The latest of these is “Infinitely Polar Bear,” writer-director Maya Forbes’ agreeable but dodgy film based on Forbes’ experiences growing up with a bipolar father in 1970s-era Cambridge, Mass. It’s worth seeing, on balance, simply for what Mark Ruffalo does in a hundred different, discrete, telling ways as he creates a character who was a capital-A Character, outlandish one minute, scarily unpredictable the next.
Forbes’ writing credits include “The Larry Sanders Show” and an undervalued little Rainn Wilson vehicle from 2008, “The Rocker.” She also worked on “Monsters vs. Aliens” and a “Wimpy Kid” movie. Similarly warring dictates of sincerity and punch lines set the zigzagging course of “Infinitely Polar Bear.”
We meet Cam, the Ruffalo character, as he pedals desperately on a bike wearing only red underwear, pleading with his wife Maggie (Zoe Saldana) and their daughters (Imogene Wolodarsky and Ashley Aufderheide) to take him back. The movie is all about second chances. The year is 1978. Cam’s most severe manic episode lands him in a hospital; Maggie and the girls leave their house in the country for a small apartment in Cambridge.
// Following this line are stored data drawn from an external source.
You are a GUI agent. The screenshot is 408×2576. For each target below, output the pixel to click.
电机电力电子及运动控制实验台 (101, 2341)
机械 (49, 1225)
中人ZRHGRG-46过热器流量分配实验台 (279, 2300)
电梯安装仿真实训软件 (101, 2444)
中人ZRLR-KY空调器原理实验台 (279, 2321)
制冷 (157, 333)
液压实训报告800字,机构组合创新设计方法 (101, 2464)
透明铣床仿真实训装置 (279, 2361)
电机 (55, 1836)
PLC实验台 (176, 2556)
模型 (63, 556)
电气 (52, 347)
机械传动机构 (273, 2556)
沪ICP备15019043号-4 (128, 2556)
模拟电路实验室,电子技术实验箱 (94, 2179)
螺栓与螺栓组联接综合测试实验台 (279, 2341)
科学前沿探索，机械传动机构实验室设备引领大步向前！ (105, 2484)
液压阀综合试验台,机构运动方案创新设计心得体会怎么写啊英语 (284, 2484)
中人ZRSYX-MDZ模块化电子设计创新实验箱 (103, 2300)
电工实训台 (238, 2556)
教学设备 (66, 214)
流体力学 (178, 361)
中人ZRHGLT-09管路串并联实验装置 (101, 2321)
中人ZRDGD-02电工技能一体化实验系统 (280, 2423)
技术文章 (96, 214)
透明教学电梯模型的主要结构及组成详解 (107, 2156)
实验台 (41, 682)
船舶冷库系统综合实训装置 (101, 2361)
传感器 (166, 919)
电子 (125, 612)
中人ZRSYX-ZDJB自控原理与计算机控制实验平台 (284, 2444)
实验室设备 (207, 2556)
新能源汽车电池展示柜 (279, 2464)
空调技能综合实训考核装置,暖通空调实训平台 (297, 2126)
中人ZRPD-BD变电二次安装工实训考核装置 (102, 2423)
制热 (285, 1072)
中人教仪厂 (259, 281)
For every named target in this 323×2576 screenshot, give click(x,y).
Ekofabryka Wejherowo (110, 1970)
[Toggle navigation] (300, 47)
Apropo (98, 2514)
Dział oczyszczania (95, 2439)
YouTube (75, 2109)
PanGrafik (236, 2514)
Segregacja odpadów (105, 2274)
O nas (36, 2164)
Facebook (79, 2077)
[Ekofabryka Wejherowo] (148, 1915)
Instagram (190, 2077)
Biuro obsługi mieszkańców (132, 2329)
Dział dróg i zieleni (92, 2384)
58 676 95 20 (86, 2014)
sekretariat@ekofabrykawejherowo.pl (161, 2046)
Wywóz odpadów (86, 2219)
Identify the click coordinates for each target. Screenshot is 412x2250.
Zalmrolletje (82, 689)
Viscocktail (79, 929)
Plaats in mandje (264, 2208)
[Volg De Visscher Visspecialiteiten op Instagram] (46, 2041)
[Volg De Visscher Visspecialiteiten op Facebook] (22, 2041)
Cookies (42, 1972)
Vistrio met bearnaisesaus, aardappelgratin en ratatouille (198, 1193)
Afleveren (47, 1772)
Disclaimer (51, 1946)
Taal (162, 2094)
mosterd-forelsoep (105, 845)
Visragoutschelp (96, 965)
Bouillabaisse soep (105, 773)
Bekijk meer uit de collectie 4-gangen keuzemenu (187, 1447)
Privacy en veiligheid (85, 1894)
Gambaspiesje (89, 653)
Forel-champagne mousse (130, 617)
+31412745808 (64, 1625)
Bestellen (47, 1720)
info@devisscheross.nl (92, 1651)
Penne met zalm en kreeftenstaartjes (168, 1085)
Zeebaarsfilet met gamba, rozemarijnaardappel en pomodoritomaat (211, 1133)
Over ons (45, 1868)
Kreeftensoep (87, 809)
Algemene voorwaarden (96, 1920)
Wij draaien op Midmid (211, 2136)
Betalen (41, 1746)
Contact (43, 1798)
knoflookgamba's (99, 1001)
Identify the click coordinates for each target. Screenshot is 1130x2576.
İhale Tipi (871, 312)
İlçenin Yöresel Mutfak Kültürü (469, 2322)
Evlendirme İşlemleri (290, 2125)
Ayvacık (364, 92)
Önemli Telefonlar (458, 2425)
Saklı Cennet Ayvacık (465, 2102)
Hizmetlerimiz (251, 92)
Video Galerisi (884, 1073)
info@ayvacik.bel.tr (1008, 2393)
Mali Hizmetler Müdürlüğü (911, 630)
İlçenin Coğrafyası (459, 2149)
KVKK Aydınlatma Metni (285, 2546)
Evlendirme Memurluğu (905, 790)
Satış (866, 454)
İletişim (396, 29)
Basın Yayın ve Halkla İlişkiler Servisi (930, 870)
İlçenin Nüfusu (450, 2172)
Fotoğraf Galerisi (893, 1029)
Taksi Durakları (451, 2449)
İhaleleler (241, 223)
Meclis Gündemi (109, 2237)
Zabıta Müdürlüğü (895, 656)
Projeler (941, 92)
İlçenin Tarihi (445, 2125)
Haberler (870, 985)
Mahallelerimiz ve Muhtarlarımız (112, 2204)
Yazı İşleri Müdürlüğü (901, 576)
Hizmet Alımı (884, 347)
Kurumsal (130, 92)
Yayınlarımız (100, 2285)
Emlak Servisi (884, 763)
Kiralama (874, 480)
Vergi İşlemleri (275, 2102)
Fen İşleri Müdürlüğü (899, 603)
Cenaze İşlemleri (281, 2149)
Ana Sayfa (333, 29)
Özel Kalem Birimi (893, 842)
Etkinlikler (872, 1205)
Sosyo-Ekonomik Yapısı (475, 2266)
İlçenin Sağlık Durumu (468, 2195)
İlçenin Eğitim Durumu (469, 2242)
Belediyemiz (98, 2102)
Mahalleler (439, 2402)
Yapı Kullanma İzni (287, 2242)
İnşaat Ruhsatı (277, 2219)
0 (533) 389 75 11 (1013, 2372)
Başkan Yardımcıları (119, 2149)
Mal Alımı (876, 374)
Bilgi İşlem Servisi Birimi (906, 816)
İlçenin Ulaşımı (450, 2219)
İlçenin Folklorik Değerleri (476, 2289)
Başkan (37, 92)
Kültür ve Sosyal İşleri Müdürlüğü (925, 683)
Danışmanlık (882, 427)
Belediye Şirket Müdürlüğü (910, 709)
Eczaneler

Can he take care of them? While Maggie pursues a business degree at Columbia University in New York, Cam, now out of the hospital and trying to stick with his Lithium, is charged with the responsibilities of primary caregiving. Forbes’ film charts a year in these lives, a father and two wary daughters in the orbit of a guardian who is “totally polar bear,” in the phrase of one of the girls.
Ruffalo isn’t the whole show; though it’s frustrating she never emerges as three-dimensional as written, Saldana is smooth and accomplished throughout. But Ruffalo remains the most truthful aspect of a show that never quite settles that crucial question of seriocomic tone. Smoking one cigarette while holding another, darting through his impulses on the way to grander or lesser ones, his Cam comports himself like a Beacon Hill dandy who can’t quite figure out how he came to his present, chaotic circumstances. It’s a zesty performance, as well as a pleasurable change of pace from the easygoing rhythms and mellow demands of so many other Ruffalo portrayals.
Forbes clearly adored her father, for all his complications and challenges. I wish her movie wrestled with the mess more fully. Theodore Shapiro’s reassuring musical score is all too suited to the peppy personality of the movie itself, which is full of shrewd grace notes that leave you somewhat less than full.